Representatividad, separación de poderes y libertad de expresión no son meras formalidades, son requisitos sine qua non para la existencia de una verdadera democracia. La última ha de ir precedida de una libertad de pensamiento que se ha visto cercenada en los últimos treinta años tanto por el supuesto fracaso del sistema educativo -absoluto éxito a estos efectos-, como por la infantilización de la sociedad promovida por los que marcan la agenda política. ¿Recuerdan ustedes la primera vez que escucharon a un dirigente político decir que había que hacer pedagogía sobre tal o cual cosa? Desde ese momento dejaron de ocultar que nos consideran idiotas e inmediatamente quedó demostrado que lo somos profundamente.

Estos días de brocha gorda poco importa todo y una vez arrasada en la población la capacidad de pensamiento racional, se aprueba la censura de lo que no interesa bajo la etiqueta del mensaje de odio; ahora resulta que cuando nombro aquí como a mí me parece al Marqués de Galapagar, al Conde-Emir de Pinar del Rey, al Bello Pedro o a cualquier otro de los cagabandurrias que nos empujan al abismo estoy odiando. Por suerte para mí -pero también para ellos- el odio es un sentimiento que no tiene acomodo en mi corazón, si no, de qué iba yo a estar obligándome a escribir esta columna, que escribo libremente por responsabilidad política. La rechoncha de Pedrojeta, nos pone a huevo la reflexión sobre la ausencia de representatividad. Ya es sabido que votamos nosotros, pero ellos eligen quién va en las listas; el proceso de cooptación por el cual han llegado a la cabeza las instituciones la mayoría de quienes hoy las presiden es un mecanismo perverso que está en el origen de la deficiente calidad del presidente medio. Se busca un perfil débil y con algún muerto en el armario, lo que permite tener bien cogido por la entrepierna al macho o a la hembra a colocar, eso en teoría lo hace manejable, cosa que se puede cumplir, como parece en el caso de Aguirre con Ayuso, o no, como es seguro en el caso de Susana con Pedro.

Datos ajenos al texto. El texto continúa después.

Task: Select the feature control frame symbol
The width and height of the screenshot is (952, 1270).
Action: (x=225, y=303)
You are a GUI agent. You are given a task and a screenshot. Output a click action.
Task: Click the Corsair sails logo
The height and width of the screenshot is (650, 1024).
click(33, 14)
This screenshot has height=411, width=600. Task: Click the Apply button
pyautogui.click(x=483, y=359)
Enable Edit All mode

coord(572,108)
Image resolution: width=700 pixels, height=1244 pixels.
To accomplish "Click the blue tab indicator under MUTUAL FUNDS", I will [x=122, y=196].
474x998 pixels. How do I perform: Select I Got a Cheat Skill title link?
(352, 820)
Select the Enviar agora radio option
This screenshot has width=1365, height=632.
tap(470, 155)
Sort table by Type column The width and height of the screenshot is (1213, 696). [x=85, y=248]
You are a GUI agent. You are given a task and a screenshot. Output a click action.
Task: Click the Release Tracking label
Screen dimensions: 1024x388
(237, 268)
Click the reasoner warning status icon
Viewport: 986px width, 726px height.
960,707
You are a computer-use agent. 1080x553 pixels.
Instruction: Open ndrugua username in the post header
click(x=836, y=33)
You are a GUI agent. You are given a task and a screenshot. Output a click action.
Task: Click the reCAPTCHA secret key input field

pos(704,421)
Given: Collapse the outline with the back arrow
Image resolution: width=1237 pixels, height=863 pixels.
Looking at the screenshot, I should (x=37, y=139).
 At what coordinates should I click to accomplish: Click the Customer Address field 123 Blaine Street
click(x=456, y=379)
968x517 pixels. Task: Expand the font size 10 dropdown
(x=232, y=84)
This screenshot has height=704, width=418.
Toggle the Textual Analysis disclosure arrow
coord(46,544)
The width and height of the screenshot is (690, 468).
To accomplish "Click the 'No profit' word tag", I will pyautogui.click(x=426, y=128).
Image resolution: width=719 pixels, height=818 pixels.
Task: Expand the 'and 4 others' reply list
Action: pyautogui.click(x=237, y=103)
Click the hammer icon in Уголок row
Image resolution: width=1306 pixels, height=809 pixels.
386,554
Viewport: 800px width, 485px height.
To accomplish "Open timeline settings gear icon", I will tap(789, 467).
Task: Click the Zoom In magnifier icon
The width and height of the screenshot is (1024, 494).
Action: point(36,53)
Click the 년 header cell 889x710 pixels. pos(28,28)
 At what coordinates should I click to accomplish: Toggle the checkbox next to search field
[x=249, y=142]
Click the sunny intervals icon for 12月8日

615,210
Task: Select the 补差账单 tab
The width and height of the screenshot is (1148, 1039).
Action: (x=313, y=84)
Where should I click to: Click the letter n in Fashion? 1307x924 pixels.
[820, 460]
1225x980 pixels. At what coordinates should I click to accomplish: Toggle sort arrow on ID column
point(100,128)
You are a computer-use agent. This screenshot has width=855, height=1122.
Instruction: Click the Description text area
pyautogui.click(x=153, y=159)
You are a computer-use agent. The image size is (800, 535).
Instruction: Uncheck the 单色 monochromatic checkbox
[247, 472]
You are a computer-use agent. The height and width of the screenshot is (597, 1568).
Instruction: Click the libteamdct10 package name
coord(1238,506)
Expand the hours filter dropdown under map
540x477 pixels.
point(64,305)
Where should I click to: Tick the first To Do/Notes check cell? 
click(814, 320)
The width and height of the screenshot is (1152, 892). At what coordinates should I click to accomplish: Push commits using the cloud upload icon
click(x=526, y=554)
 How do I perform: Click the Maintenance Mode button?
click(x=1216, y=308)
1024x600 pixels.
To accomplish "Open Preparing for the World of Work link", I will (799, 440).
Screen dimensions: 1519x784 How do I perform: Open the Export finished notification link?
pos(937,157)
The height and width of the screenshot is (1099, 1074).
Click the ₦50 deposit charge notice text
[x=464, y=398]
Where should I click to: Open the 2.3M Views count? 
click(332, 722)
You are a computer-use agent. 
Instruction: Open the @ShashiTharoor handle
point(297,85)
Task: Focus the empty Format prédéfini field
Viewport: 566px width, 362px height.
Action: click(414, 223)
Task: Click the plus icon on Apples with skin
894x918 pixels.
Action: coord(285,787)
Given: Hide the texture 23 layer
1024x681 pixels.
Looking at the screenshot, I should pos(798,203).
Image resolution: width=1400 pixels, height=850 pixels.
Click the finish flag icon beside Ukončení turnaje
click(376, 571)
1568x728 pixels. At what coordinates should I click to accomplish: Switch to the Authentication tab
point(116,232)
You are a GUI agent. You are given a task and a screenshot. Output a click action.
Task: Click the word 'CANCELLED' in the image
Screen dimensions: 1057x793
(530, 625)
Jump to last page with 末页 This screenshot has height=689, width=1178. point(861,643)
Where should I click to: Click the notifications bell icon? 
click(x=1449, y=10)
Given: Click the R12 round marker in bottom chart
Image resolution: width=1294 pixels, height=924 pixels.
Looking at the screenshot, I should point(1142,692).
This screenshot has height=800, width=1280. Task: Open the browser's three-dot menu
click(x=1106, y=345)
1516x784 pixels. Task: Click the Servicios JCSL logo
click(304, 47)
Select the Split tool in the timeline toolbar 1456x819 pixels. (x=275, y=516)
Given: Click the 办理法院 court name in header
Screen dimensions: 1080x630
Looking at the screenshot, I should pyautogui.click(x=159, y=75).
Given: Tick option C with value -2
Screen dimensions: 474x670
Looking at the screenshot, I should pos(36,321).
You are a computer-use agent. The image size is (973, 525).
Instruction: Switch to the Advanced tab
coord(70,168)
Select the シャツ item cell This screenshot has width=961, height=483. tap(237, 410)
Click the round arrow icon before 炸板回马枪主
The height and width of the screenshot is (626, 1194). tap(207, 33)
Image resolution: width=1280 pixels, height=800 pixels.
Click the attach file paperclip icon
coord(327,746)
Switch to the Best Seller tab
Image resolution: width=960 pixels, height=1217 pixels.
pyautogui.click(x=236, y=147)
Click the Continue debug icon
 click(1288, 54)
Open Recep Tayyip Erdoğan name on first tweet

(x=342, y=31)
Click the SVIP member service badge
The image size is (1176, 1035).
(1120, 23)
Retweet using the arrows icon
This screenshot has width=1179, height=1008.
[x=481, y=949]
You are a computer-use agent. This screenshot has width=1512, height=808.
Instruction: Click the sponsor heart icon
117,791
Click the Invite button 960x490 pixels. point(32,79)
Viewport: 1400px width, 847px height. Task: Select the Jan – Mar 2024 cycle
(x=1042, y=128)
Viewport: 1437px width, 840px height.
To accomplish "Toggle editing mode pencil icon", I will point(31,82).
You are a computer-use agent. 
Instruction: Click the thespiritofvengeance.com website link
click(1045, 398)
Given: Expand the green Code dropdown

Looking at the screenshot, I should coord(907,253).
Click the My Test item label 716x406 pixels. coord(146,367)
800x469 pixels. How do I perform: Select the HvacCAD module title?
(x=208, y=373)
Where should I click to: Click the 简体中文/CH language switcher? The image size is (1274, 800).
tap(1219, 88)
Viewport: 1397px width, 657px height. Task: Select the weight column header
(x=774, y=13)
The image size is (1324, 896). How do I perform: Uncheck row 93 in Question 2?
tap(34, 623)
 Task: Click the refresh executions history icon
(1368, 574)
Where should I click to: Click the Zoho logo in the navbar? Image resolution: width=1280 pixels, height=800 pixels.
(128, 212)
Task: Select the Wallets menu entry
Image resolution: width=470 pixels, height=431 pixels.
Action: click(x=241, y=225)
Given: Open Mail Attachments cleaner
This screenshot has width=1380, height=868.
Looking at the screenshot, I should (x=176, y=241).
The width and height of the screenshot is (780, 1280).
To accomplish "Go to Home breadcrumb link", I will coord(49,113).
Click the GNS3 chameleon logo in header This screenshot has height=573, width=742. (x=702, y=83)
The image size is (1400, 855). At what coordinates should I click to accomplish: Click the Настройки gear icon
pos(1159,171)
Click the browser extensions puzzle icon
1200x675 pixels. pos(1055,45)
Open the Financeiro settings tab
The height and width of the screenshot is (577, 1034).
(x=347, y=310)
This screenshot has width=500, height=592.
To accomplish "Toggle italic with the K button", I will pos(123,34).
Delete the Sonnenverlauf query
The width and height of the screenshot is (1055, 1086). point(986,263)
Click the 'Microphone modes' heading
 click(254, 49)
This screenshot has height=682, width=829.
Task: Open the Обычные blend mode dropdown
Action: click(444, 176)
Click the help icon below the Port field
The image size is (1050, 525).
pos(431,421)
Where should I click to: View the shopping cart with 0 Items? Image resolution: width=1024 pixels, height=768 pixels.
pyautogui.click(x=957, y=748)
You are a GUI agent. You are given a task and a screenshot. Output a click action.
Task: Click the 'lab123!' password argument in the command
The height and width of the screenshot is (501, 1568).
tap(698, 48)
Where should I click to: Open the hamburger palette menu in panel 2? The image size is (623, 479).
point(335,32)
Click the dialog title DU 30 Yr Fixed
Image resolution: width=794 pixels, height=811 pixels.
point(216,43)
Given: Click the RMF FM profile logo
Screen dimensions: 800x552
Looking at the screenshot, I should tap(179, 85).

Ya les digo que no es una elección, se trata de la designación de las vacantes existentes en una federación de privilegiados entre los miembros de la misma. Esencialmente se trata de feudalismo y funciona de maravilla si está regado con nóminas y crédito para la mayoría como tuvimos aquí hasta 2008, eso nos protegía como campesinado, y produjo el espejismo de que si bien no éramos todos iguales, igual podríamos serlo; pero no, la vida regalada está reservada para los elegidos. En arqueología existen los estratos negativos, por ejemplo una fosa -no su relleno- o el hueco de un poste, eso nos enseña a valorar en el análisis las ausencias, que son imprescindibles en la visión de conjunto. Faltaban los populismos en el perímetro del festín del statu quo. Pedrojeta es mi pastor, nada me falta, me has preparado un banquete ante los ojos de mis enemigos; has vertido perfume en mi cabeza, y has llenado mi copa a rebosar. Muchos son los llamados y pocos los elegidos a la mesa del señor. La vidorra.